◆ **Instructions for the task**: Return the run of lines below that opens with the line containing "Click the small" and closes with the line containing "Task: Click the 0:16 video duration label", keeping each one exact.

[Data extracts — start]

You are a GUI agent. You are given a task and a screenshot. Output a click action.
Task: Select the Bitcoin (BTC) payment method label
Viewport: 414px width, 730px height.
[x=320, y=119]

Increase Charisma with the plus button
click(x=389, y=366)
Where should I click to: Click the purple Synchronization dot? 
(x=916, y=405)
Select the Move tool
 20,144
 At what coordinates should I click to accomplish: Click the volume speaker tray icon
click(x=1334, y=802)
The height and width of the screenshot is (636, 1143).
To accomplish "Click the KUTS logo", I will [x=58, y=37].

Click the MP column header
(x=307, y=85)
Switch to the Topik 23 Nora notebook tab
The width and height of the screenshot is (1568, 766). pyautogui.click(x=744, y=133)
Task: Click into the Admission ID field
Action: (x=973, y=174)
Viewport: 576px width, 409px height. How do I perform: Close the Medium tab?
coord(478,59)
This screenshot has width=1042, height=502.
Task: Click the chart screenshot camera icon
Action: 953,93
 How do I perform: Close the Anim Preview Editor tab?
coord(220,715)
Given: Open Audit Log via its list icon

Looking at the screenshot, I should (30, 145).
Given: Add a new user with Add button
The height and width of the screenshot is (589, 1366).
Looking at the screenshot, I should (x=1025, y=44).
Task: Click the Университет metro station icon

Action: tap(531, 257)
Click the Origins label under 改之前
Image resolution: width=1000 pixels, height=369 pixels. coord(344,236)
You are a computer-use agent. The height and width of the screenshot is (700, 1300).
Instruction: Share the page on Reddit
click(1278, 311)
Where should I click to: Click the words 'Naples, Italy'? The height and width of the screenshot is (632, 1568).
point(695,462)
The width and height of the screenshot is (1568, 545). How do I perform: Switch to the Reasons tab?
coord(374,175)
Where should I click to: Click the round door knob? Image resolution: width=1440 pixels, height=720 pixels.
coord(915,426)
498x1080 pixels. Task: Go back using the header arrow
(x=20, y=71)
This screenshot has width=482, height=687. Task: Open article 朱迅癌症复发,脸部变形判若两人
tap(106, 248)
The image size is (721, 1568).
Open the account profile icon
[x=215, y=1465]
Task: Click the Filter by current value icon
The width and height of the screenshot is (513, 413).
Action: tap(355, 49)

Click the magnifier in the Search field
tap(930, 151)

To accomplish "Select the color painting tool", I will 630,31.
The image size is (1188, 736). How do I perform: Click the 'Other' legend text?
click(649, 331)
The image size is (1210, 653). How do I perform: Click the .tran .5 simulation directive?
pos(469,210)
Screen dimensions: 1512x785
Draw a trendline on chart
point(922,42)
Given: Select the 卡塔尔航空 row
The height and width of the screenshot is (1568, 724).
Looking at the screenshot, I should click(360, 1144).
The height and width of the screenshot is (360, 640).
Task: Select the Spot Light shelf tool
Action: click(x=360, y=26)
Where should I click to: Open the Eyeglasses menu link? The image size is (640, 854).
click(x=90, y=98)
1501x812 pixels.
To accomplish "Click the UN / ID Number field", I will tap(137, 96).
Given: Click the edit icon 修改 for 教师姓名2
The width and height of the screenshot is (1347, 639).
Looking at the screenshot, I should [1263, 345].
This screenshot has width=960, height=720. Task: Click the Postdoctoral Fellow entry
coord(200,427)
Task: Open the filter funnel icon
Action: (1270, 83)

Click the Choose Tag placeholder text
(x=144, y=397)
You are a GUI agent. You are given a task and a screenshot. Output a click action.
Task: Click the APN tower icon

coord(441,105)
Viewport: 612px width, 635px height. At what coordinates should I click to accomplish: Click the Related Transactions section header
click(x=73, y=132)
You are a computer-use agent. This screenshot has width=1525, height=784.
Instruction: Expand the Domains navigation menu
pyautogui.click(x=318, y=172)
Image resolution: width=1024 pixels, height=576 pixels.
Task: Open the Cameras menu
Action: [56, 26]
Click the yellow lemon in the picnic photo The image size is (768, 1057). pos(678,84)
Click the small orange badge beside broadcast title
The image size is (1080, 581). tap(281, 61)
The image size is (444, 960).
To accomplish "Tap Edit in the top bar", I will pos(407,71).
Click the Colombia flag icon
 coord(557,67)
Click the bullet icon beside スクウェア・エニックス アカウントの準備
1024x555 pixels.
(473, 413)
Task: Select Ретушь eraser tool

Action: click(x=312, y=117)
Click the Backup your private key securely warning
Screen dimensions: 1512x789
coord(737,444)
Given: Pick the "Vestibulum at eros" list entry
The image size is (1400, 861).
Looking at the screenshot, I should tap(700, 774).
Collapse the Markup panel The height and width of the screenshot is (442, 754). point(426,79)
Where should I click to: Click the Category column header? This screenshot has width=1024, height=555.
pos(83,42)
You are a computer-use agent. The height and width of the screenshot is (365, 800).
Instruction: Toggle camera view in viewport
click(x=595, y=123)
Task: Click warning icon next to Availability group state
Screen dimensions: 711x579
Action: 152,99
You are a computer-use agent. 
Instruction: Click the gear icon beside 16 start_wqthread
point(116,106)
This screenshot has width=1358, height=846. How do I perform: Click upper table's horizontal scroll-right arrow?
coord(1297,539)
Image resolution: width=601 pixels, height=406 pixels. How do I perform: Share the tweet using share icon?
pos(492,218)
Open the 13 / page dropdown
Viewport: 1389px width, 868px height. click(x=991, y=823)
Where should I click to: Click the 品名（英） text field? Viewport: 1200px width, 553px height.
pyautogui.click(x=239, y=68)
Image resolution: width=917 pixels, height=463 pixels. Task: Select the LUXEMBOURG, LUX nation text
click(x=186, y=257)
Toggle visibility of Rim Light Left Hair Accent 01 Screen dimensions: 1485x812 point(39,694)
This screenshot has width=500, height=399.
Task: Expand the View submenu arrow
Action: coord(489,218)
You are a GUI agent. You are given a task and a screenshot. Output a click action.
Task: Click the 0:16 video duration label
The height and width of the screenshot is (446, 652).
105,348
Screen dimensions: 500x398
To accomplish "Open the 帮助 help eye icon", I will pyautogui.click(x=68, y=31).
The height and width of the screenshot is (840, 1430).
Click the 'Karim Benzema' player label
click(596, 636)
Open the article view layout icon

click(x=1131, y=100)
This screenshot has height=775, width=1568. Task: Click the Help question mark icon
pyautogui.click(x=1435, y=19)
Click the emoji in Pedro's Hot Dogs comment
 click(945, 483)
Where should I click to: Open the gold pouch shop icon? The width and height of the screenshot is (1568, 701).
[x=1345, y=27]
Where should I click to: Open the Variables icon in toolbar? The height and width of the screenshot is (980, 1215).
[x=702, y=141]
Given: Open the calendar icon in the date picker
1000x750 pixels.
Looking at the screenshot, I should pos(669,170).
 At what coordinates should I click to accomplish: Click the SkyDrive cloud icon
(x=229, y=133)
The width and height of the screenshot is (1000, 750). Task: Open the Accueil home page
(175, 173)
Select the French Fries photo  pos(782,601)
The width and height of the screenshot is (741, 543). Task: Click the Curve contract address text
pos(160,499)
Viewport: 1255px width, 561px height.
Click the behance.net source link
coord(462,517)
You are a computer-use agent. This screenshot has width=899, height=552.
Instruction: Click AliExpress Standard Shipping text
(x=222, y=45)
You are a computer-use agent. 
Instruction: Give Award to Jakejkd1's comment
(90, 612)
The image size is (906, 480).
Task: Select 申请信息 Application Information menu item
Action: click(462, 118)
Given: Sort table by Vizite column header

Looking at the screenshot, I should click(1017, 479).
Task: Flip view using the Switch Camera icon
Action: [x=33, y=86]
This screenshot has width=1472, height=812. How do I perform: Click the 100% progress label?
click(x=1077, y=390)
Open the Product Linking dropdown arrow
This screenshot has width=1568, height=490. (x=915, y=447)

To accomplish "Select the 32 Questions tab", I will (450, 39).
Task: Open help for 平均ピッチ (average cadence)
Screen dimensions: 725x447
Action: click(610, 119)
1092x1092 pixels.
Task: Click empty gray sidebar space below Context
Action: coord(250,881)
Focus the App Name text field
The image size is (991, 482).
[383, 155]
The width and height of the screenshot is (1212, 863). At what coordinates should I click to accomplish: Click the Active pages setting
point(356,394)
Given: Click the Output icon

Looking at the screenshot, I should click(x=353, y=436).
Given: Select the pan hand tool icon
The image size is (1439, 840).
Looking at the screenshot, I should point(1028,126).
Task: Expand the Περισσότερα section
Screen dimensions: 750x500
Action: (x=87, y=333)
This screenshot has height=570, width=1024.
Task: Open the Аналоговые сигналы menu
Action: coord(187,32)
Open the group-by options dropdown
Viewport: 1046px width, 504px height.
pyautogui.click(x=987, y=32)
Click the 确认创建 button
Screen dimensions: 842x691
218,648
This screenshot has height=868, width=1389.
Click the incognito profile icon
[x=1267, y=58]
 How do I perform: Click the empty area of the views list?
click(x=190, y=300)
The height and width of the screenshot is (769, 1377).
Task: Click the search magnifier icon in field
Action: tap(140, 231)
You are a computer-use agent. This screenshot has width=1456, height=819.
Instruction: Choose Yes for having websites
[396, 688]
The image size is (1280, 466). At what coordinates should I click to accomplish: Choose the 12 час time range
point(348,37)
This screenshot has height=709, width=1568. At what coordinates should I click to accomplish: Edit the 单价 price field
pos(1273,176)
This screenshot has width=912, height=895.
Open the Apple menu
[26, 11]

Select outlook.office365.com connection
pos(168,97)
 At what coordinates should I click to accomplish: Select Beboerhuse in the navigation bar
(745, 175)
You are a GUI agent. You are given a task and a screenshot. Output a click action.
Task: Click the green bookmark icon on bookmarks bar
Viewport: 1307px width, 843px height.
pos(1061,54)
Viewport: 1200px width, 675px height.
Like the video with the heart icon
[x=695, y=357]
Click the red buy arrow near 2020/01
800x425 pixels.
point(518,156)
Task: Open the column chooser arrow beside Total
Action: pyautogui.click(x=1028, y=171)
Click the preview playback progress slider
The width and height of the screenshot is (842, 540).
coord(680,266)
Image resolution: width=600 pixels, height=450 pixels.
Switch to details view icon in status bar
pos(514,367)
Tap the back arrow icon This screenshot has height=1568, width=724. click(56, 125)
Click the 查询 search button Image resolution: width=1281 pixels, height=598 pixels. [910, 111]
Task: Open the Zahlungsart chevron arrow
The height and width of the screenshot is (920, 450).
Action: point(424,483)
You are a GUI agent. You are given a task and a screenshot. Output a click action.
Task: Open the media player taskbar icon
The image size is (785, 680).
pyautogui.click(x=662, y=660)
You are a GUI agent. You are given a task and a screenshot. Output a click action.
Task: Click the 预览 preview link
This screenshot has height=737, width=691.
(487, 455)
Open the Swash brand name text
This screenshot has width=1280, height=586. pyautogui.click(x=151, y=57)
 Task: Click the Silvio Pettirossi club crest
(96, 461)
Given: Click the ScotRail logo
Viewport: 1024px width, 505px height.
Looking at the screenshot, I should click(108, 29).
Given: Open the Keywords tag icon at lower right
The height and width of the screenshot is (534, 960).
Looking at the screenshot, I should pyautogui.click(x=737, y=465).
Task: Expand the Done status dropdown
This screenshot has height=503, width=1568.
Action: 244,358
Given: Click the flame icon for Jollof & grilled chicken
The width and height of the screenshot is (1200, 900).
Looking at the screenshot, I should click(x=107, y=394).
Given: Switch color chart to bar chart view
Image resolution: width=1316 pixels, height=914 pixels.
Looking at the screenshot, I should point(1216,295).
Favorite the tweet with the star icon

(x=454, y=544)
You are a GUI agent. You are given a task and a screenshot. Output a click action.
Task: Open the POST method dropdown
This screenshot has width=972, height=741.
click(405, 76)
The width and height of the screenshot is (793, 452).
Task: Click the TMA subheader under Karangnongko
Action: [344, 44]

[Data extracts — finish]

◆ **Exercise output**:
Click the small orange badge beside broadcast title
The image size is (1080, 581). tap(281, 61)
The image size is (444, 960).
To accomplish "Tap Edit in the top bar", I will pos(407,71).
Click the Colombia flag icon
 coord(557,67)
Click the bullet icon beside スクウェア・エニックス アカウントの準備
1024x555 pixels.
(473, 413)
Task: Select Ретушь eraser tool

Action: click(x=312, y=117)
Click the Backup your private key securely warning
Screen dimensions: 1512x789
coord(737,444)
Given: Pick the "Vestibulum at eros" list entry
The image size is (1400, 861).
Looking at the screenshot, I should tap(700, 774).
Collapse the Markup panel The height and width of the screenshot is (442, 754). point(426,79)
Where should I click to: Click the Category column header? This screenshot has width=1024, height=555.
pos(83,42)
You are a computer-use agent. The height and width of the screenshot is (365, 800).
Instruction: Toggle camera view in viewport
click(x=595, y=123)
Task: Click warning icon next to Availability group state
Screen dimensions: 711x579
Action: 152,99
You are a computer-use agent. 
Instruction: Click the gear icon beside 16 start_wqthread
point(116,106)
This screenshot has width=1358, height=846. How do I perform: Click upper table's horizontal scroll-right arrow?
coord(1297,539)
Image resolution: width=601 pixels, height=406 pixels. How do I perform: Share the tweet using share icon?
pos(492,218)
Open the 13 / page dropdown
Viewport: 1389px width, 868px height. click(x=991, y=823)
Where should I click to: Click the 品名（英） text field? Viewport: 1200px width, 553px height.
pyautogui.click(x=239, y=68)
Image resolution: width=917 pixels, height=463 pixels. Task: Select the LUXEMBOURG, LUX nation text
click(x=186, y=257)
Toggle visibility of Rim Light Left Hair Accent 01 Screen dimensions: 1485x812 point(39,694)
This screenshot has width=500, height=399.
Task: Expand the View submenu arrow
Action: coord(489,218)
You are a GUI agent. You are given a task and a screenshot. Output a click action.
Task: Click the 0:16 video duration label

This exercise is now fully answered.